Тут не обойтись без древнегреческого термина «логос». Он означает одновременно «слово» как «высказывание» и — «смысл», «понятие», «основание». При этом «слово» внутри термина «логос» является не чувственно-звуковым, а исключительно смысловым определением. Если верить Аверинцеву, все мы попали в ловушку парадокса, по невежеству и охлократической тяге к легким решениям превратились в простодушных буквалистов. Гераклит использовал внешнюю созвучность термина «логос» «с житейским обозначением человеческого └слова“, чтобы в духе иронического парадокса подчеркнуть пропасть между Логосом как законом бытия и неадекватными ему речами людей». Мы, как видно, зацепились за этот крючок, и даже самые просвещенные головы на ТВ призывают бережнее обходиться с родным языком, потому что, мол, как известно, в начале было Слово. Деталь, достойная человеческой комедии.
Иначе говоря, Слово в Евангелии — это смысл, представление о целом, акт воображения, который предшествовал созданию мира. Так великие архитектурные ансамбли возникают сначала в воображении зодчего и только потом облекаются в камень. Так рождаются живописные полотна и музыка. И роман, прежде чем отправиться на поиски слов, существовал уже в сознании автора. И не в форме слов, замечу, но в неких образах, представлениях, мотивах, смыслах. Все, что существует, все, что стало, уже до этого было. Не об этом ли и строки Мандельштама:
Быть может, прежде губ уже родился шепот
И в бездревесности кружилися листы,
И те, кому мы посвящаем опыт,
До опыта приобрели черты.
Так или иначе слово вторично по отношению к чувству, мысли и представлению. Таков, хочется сказать высокопарно, порядок вещей от сотворения мира. Следовательно, человек, произносящий слово, которое не обеспечено переживанием мысли, нарушает закон. Он не просто болтун, пустобрех и обманщик, он — преступник. В отчаянии перед сознанием такого массового преступления Гамлет и произнес свое знаменитое: «Слова, слова, слова…»

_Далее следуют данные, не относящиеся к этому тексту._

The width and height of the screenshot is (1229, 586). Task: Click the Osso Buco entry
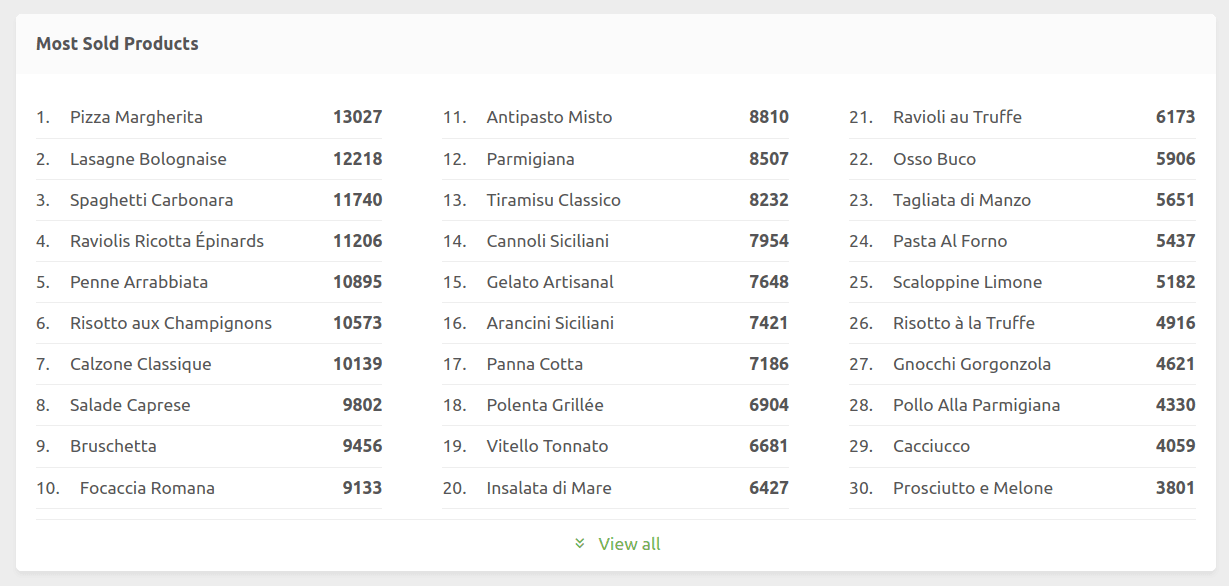click(x=935, y=158)
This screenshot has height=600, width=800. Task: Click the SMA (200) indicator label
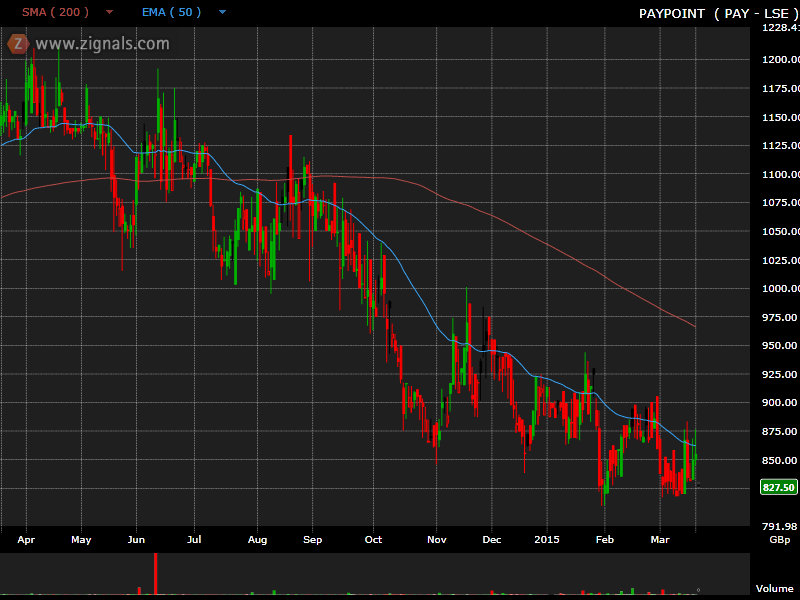(55, 12)
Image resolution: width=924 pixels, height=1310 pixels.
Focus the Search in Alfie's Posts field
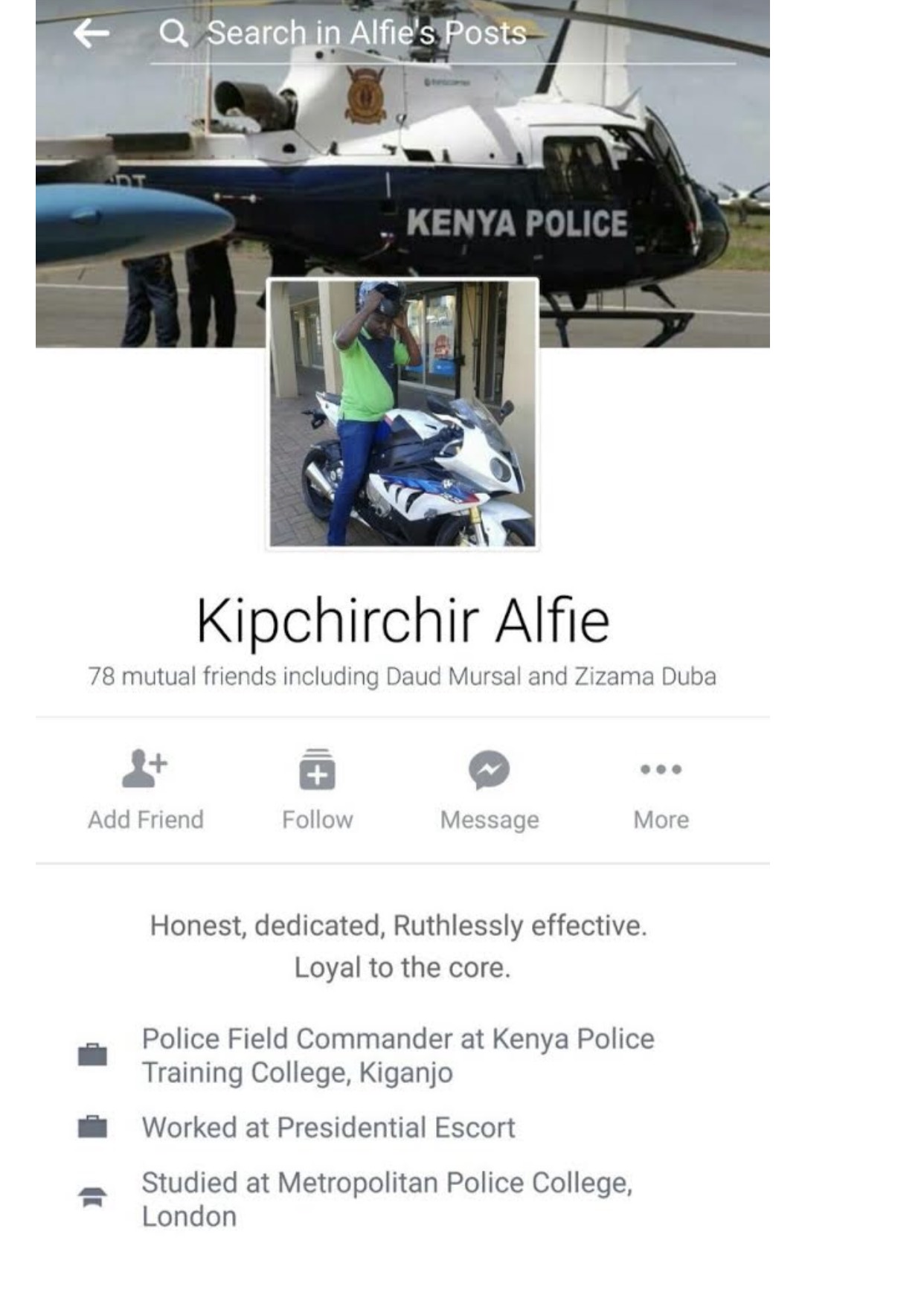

Человеческие слова по определению, даже в метафорическом смысле, не могут подлежать сравнению со Словом из Евангелия, поскольку они рождены только индивидуальным опытом и не способны быть свидетелями целого мира. «В свете Логоса мир есть целое и постольку гармония, но обыденное сознание ставит свой частный произвол выше └общего“ и по-разному оценивает равно необходимые части целого. Внутри этого всеединства └все течет“, вещи и даже субстанции перетекают друг в друга, но равным себе остается Логос — ритм взаимоперехода и законообразность их взаимоотношения…» (С. Аверинцев).
До некоторой степени с евангельским Словом сравнимо только художественное произведение. Художник, высвечивая доступную ему часть мира, всегда имеет в виду целое. Но даже и в литературе это целое проявляет себя не столько в отдельном слове, сколько в ритме, интонации или композиции. Можно сказать, что именно острое чувство тщеты слов — один из импульсов рождения поэзии, как ни парадоксально это звучит. Для того и надо выстраивать слова особенным образом, чтобы преодолеть ограниченный, частный смысл человеческого слова. Удается это немногим, но и они не соперники Богу и время от времени жалуются: «Как сердцу высказать себя? / Другому как понять тебя?» Или: «О, если б без слова / Сказаться душой было можно!»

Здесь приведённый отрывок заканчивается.